I risultati definitivi delle Elezioni Regionali in Veneto: “Nessuno perde, tutti festeggiano? Quando la matematica non è un’opinione”.
Analizzando i risultati definitivi delle elezioni Regionali del Veneto pubblicati sul sito ministeriale Eligendo, il primo dato che impressione negativamente è un’affluenza andata ben al di sotto della quota psicologica del 50%; ovvero un preoccupante – in termini di democrazia partecipata – del 44,65% per numeri mai visti in una regione storicamente tra le più propense a non disertare le urne.
Nel dettaglio: Elettori aventi diritto al voto: 4.294.694 – Votanti effettivi: 1.917.577 – Affluenza 44,65% (precedenti elezioni 61,16%) Schede nulle: 23.429 – Schede bianche: 12.791 – Schede contestate: 85, che già portano il dato dell’affluenza ad un tondo tondo: 44% e dato che da solo rappresenta e misura il grado di fiducia e gradimento del corpo elettorale Veneto rispetto la proposta politica.
Come ampiamente previsto, primo giunge il giovane ex sindaco di Borgoricco Alberto Stefani del Centro-destra, parlamentare della Lega e uno dei 4 vice segretari nazionali che viene eletto Governatore del Veneto con 1.211.356 di voti (64,39%): Lega – Liga Veneta 607.220 (36,28%) – Fratelli d’Italia Giorgia Meloni 312.839 (18,69%) – Forza Italia Berlusconi Autonomia per il Veneto 105.375 (6,30%) – Liga Veneta Repubblica 30.703 (1,83%) che elegge lo storico Indipendentista l’avv. Alessio Morosin – Unione di Centro 28.109 (1,68%) – Noi Moderati Civici 18.768 (1,12%).
Secondo si piazza il Centro-sinistra che con l’avvocato ex sindaco di Treviso Giovanni Manildo ottiene 543.278 voti (28,88%): Pd 277.945 (16,60%) e Movimento 5 stelle 36.866 con un modesto (2,20%).

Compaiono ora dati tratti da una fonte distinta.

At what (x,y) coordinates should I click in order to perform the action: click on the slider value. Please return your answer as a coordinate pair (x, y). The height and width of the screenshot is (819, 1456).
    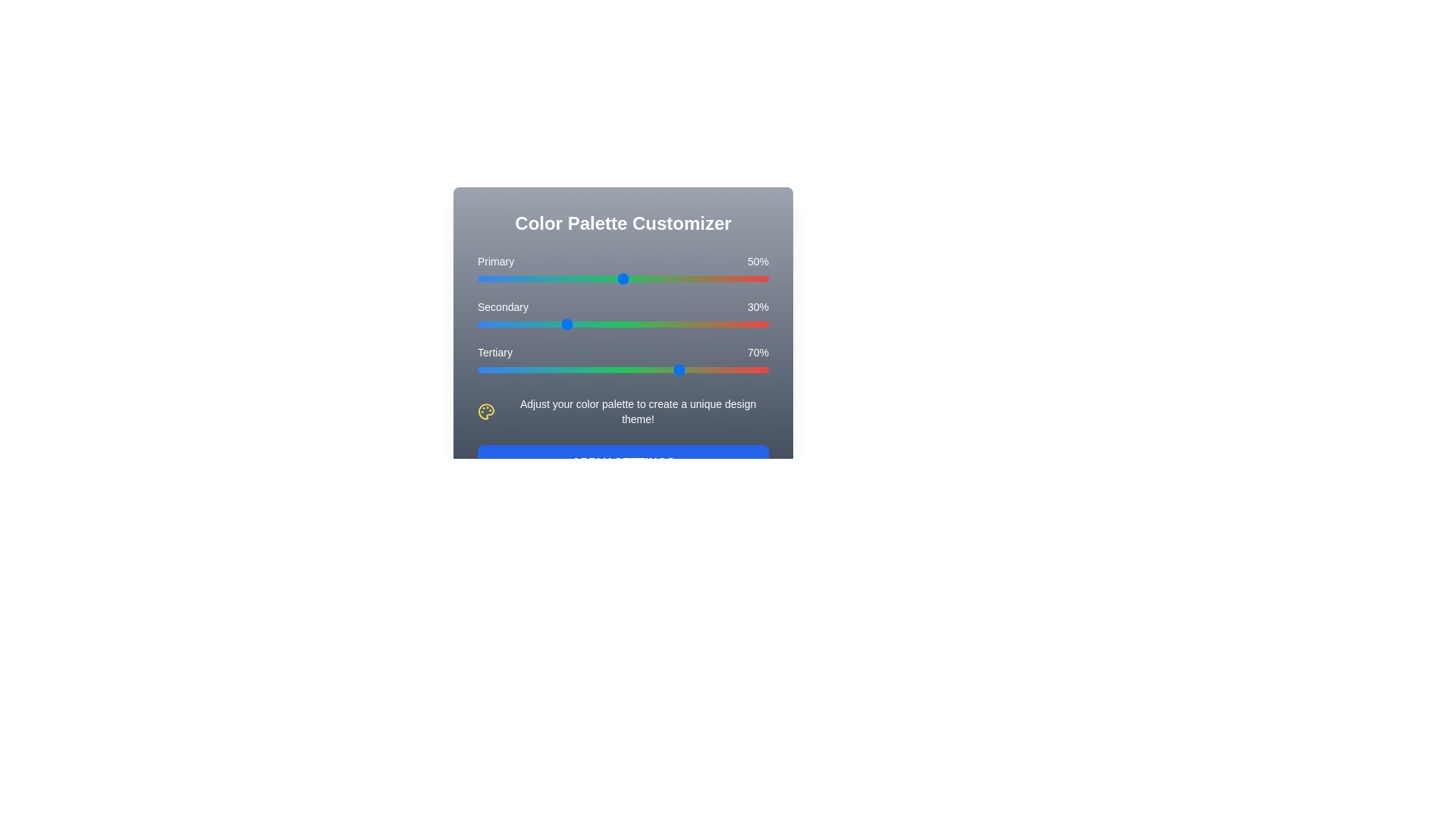
    Looking at the image, I should click on (527, 324).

Terzo con 96.474 voti (5,13%) la sorpresa di Riccardo Szumski di Resistere che porta in Consiglio regionale anche il prof. Davide Lovat Indipendentista No-Vax da Vicenza, quarto Marco Rizzo di Democrazia Sovrana Popolare con 20.574 voti (1,09%) e fanalino di coda Fabio Bui di Popolari per il Veneto con 9.590 (0,51%).
Sul fronte dei vincitori esulta la Lega con le oltre 200.000 preferenze dell’ormai ex Luca Zaia e il doppiaggio numerico con l’alleato Fratelli d’Italia che però rispetto le politiche del 2022 perde quasi mezzo milione di voti (Politiche 2022 Camera voti 821. 620 – Europee 2024 voti 774.624 – Regionali 2025 voti 312.839): sacrificio che però nell’accordo nazionale prevede la vice presidenza e 5 assessorati al partito di Giorgia Meloni e che fa “festeggiare” e consolare il segretario regionale De Carlo e il segretario di Treviso Borgia, comunque eletto in consiglio regionale; brinda anche l’ex Lega Flavio Tosi di Forza Italia ma rimane fuori l’ex Europarlamentare Toni Da Re di recente passato sotto le insegne di Berlusconi; come nel Centro-sinistra il Verde Andrea Zanoni.
Quando la matematica non è un’opinione? Nella sostanza Alberto Stefani governerà con la fiducia direttamente espressa di neanche 3 veneti su 10, con oltre 3 milioni di elettori che a vario titolo lo hanno snobbato: questi sono i numeri nudi e crudi della nostra democrazia partecipata. Cosa avranno da festeggiare vincitori e vinti in questa specie di Lotteria di Capodanno, oltre forse all’agognata Carega rimane proprio un bel mistero.